- _Document segment_
With these exciting new application areas, issues around societal acceptance, governance and adoption have arisen, which are often framed around Responsible Research and Innovation or RRI [24]. In this context, a question that new synthetic biology companies might need to consider is what can synthetic biology industry do for society? Whilst many synthetic biology companies are increasingly becoming aware of these issues, the implementation of any company policies or governance structure to address them is limited and often compromised through legal governance structures that date back to the mid-19th century. The new emerging synthetic biology industry has a real opportunity to tackle some of the most difficult global problems that society has ever faced, whilst taking advantage of exciting new circular economic models and green investment around the bioeconomy. Whether the new synthetic biology industry will take up these major societal challenges is still an open question.

Synthetic biology industry: the future

In this short perspective, I have described how synthetic biology is a platform design technology that is leading to the establishment of a technology stack, serviced and developed by many new start-up companies. The synthetic biology technology stack is being applied in different application sectors, which differentiates synthetic biology from the more traditional industrial biotechnology or pharmaceutical industry. As the synthetic biology industry develops, realities will emerge with companies needing to satisfy investor demands to become financially sustainable and commercially successful. Although current investment in new start-ups is growing rapidly, with ∼$6.1B investment since 2015 [22], the synthetic biology industry is still at a nascent stage and requires some of the major new companies like Ginko Bioworks, Zymergen and Amyris to become commercially successful. However, such commercial forces may lead to the development of behemoth synthetic biology corporations that resemble existing multi-nationals, thus inadvertently creating technology monopolies. The ethos of synthetic biology as a disruptive and societally enabling technology could thus be lost with existing commercialisation models resulting in ‘business as usual’ — although compromises will need to be met to ensure that the industry thrives and the technology is exploited to its full potential for societal benefit. However, a new generation of synthetic biology entrepreneurs, academic, start-ups and investors see significant advantages in pre-competitive open technology platforms. By creating an open technology environment, it is envisaged that many more new start-ups can be formed in new applications, areas and market sectors. As John F. Kennedy once said, ‘The rising tide lifts all boats’. There are parts of the synthetic biology start-up community that are committed to sharing open technology developments that can be used to ‘change the world’ for good — at least for now.

- _Task item_
Go on with the piece on the synthetic biology industry from its final sentence. The listing plays no part in this exercise.

- _Source information_
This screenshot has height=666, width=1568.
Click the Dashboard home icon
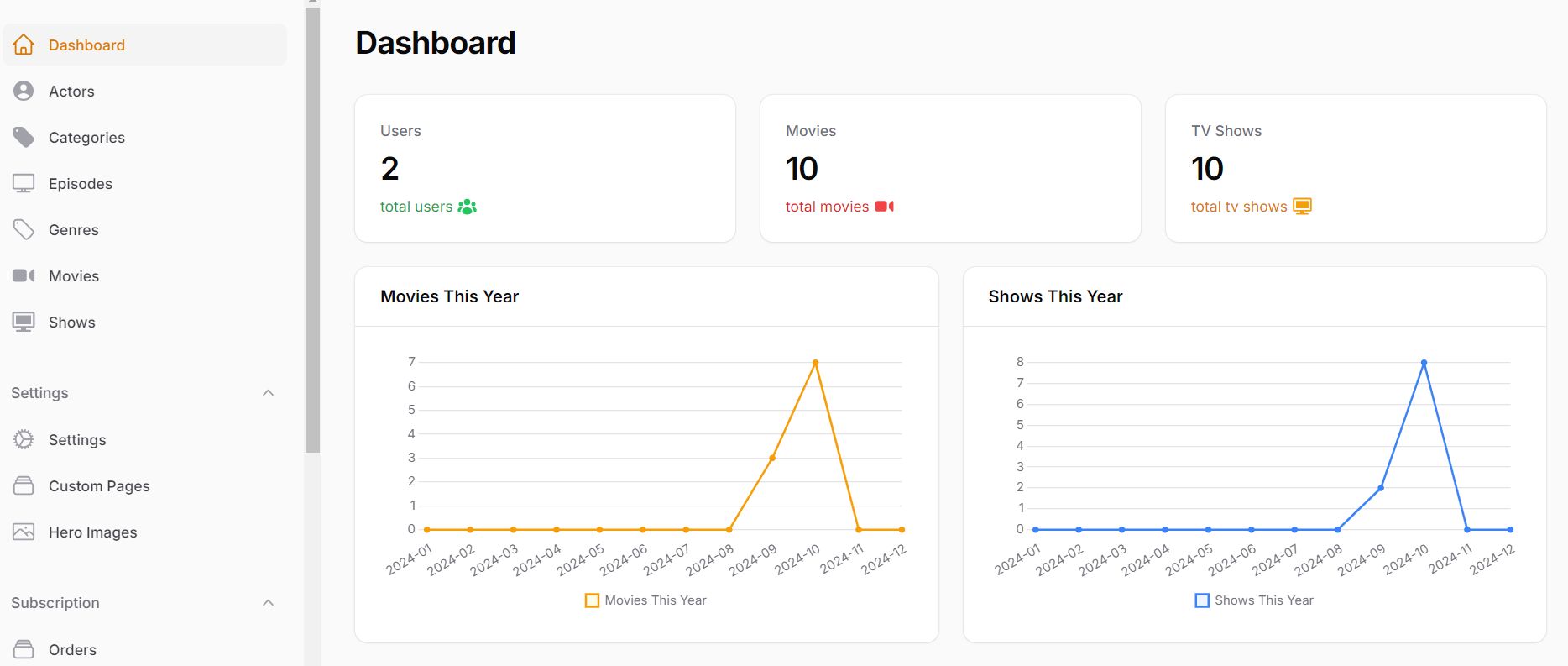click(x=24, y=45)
...
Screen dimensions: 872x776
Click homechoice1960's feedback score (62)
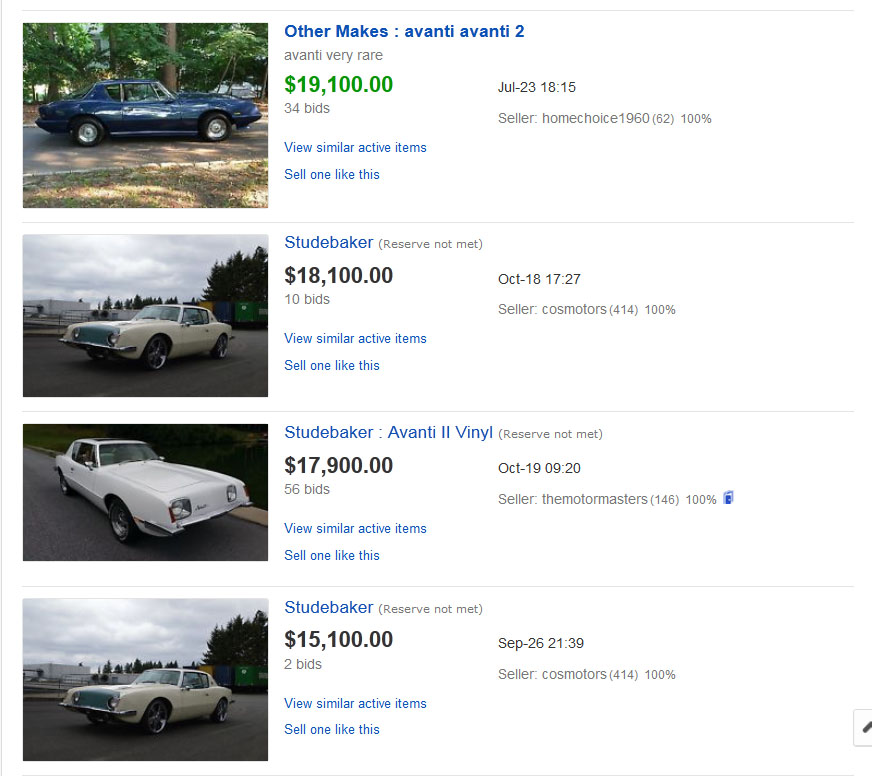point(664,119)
* * *
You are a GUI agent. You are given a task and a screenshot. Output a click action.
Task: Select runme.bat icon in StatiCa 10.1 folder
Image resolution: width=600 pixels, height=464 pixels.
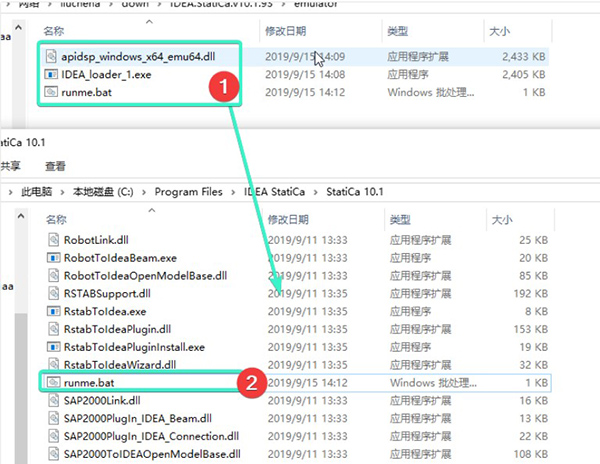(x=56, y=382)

- _Your response_
Summary

  • The new synthetic biology industry is growing rapidly, driven primarily by new start-up companies that have received ∼$6.1B investment since 2015 with the market value estimated to be $14B by 2026.

  • The synthetic biology industry can be segmented around a ‘Synthetic Biology Technology Stack’ comprising four abstraction layers of BioCAD design, experimental execution, biological reagents and applications.

  • New applications and product areas are being identified with a growing number of companies involved in consumer biotechnology products and living therapeutics.

  • The ethos of the synthetic biology field, in terms of open technology sharing and democratisation, may be challenged by financial and market realities that result in synthetic biology corporations and technology monopolies.

Abbreviation

     
  • CAD

    computer-aided design

  •  
  • CAE

    computer-aided engineering

  •  
  • CAM

    computer-aided manufacturing

Acknowledgement

The author acknowledges support by UK Research and Innovation (EPSRC grants EP/L011573/1; EP/K038648/1).

Competing interests

The Author declares financial interests in LabGenius Ltd and Tierra Biosciences Inc.